§ HOW TO COMPLETE THIS TASK
According to the article on bullfighting below, in what year did Catalonia introduce its ban on bullfighting?

§ SELECTED PASSAGE
++++++++++
Contentious animal names add to bullfighting’s woes

Defenders of tradition warn of political campaign against them

Bullfighter Finito de Cordoba in action during a recent bullfight in Gijón. Last week, the mayor of the city, Ana González, announced that bullfights would no longer be held in the northern Spanish city from next year onwards. Photograph: Paco Paredes/EPA

Bullfighter Finito de Cordoba in action during a recent bullfight in Gijón. Last week, the mayor of the city, Ana González, announced that bullfights would no longer be held in the northern Spanish city from next year onwards. Photograph: Paco Paredes/EPA

 

Nearly a decade ago, the Nobel Prize-winning novelist Mario Vargas Llosa warned that his beloved bullfighting was under threat.

“There is an attack on it, with orchestrated campaigns which in many cases are due to political motives,” the Peruvian-born writer told the people of the felicitously named town of Toro, in central Spain.

Many of Vargas Llosa’s fellow bullfighting fans have been echoing his words in recent days, lamenting what they see as a new, unconscionable level of political correctness being wielded as a weapon by opponents of the tradition.

Last week, the mayor of Gijón, Ana González, announced that bullfights would no longer be held in the northern city from next year onwards. The decision was a reaction to the fact that one of the bulls due to be killed during this year’s festivities in the city was named “Feminist” and two others were called “Nigerian”.

Bullfighting is being used to express an ideology that goes against human rights and the city hall cannot go down that road,” said González, a Socialist, as she explained her decision, which followed a wave of outrage by feminist groups and others at the bulls’ names.

Gijón is by no means the first place in Spain to ban los toros. No bullfights have been held in the Canary Islands since 1991 and Catalonia introduced a ban in 2010. The Balearic Islands prohibited bullfighting in 2017, although a judicial wrangle led to the tradition subsequently being reinstated there.  

However, this is the first time that the practice has been banned on anything other than animal rights grounds. The response to this development by those who support bullfighting has been as vociferous as the condemnation of the bulls’ names.

El Juli, one of Spain’s best-known matadors, who killed one of the “Nigerian” bulls in Gijón, took to social media to denounce the mayor’s decision. He insisted, like many others, that the contentious names were merely a coincidence as they were inherited from the bulls’ forebears.

Accusing González of using the incident to “stain bullfighting with political and ideological colours”, he called on her to apologise for her “lack of culture and ignorance”.

The right-wing commentator Rubén Amón, meanwhile, claimed that the mayor was “currying favour with the anti-bullfighting prime minister [Pedro Sánchez], being aware of the popularity of this measure in a society that is holier-than-thou, vengeful and hypocritical”.

As Amón suggests, the political fault-lines in the bullfighting debate have become increasingly defined in recent years. A 2019 poll by El Español showed that 56 per cent of people opposed los toros. In its breakdown of political allegiances, the same study found that voters on the left were more likely to oppose the practice, while support for it was much greater on the right.
++++++++++
§ RECORDS
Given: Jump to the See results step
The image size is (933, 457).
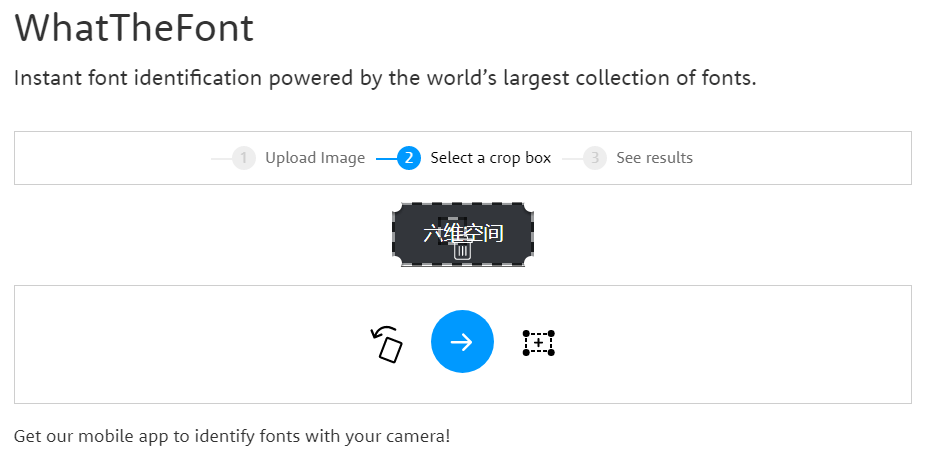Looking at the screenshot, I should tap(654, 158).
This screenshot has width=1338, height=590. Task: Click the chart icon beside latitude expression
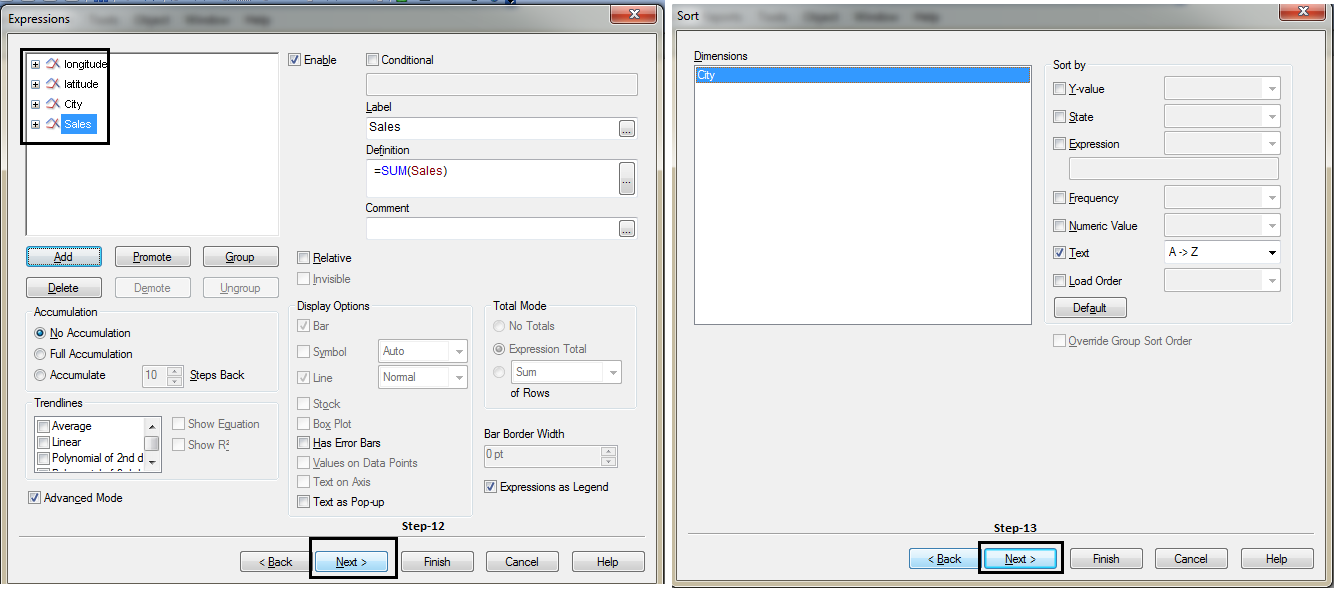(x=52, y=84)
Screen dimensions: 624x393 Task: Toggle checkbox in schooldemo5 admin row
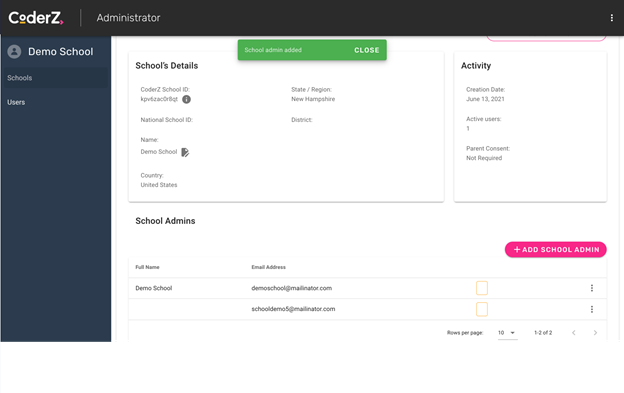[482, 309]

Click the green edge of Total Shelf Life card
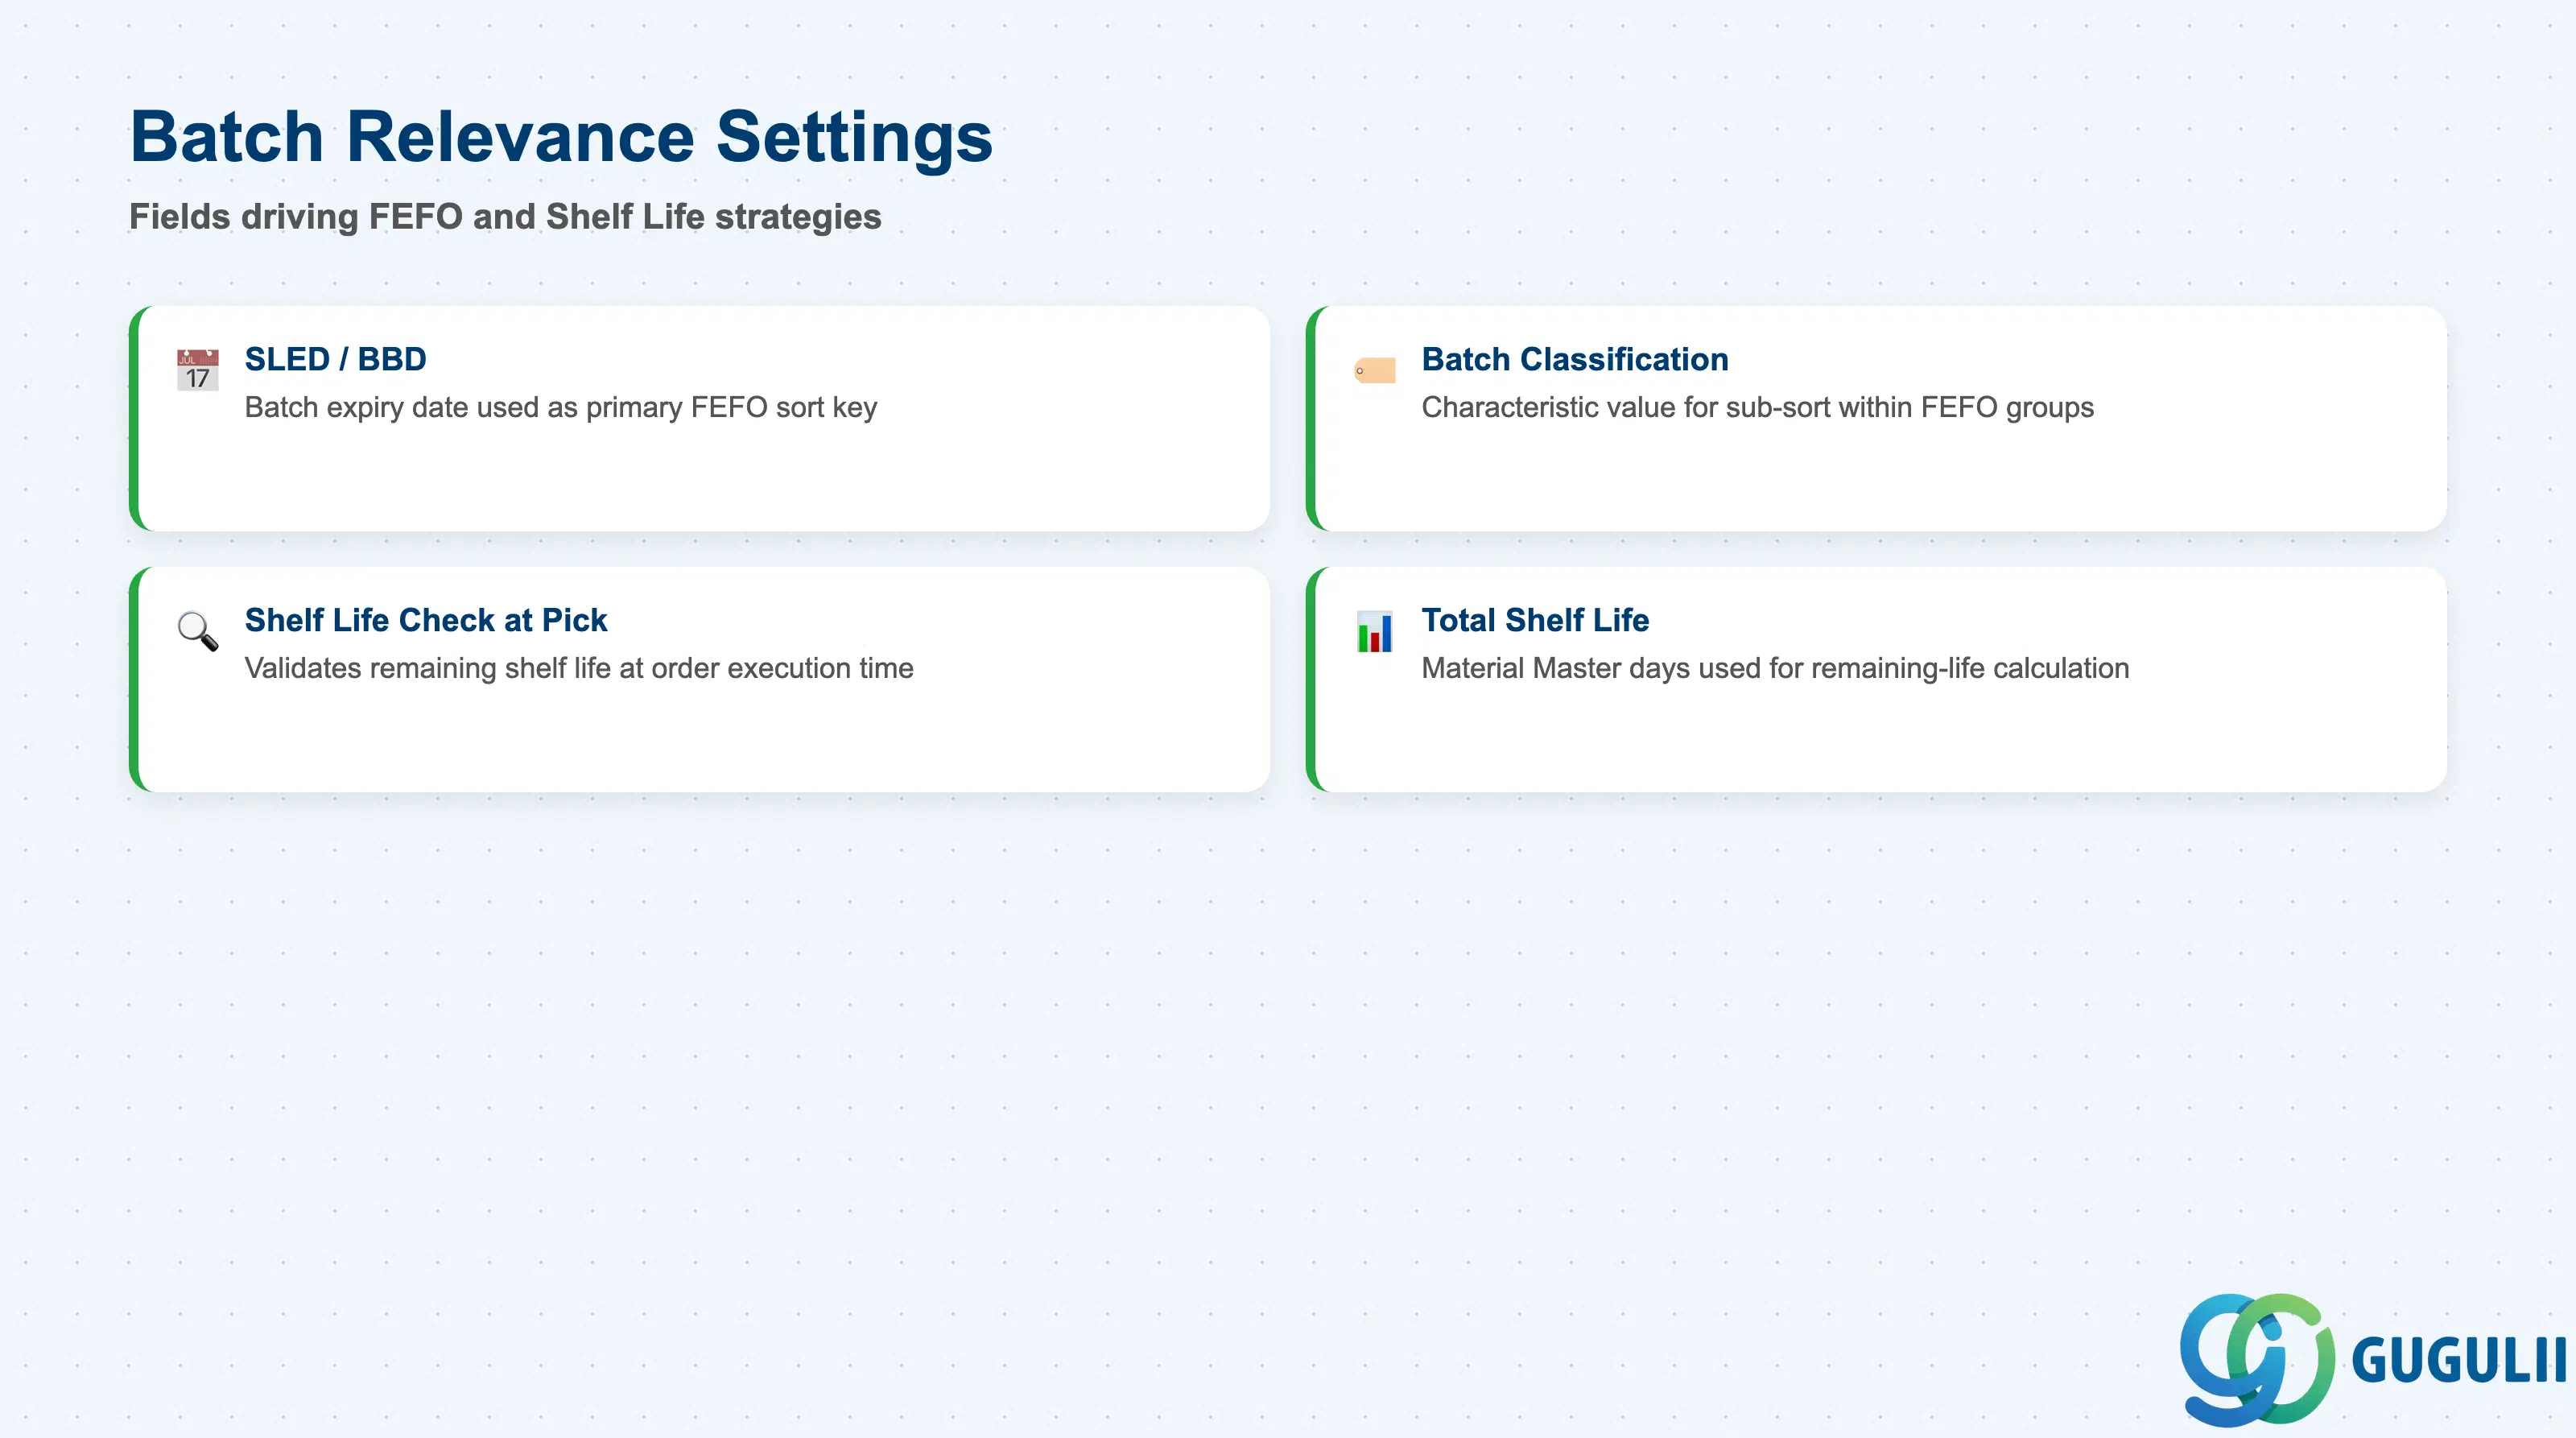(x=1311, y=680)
++++++++++
§ EXERCISE OUTPUT
2010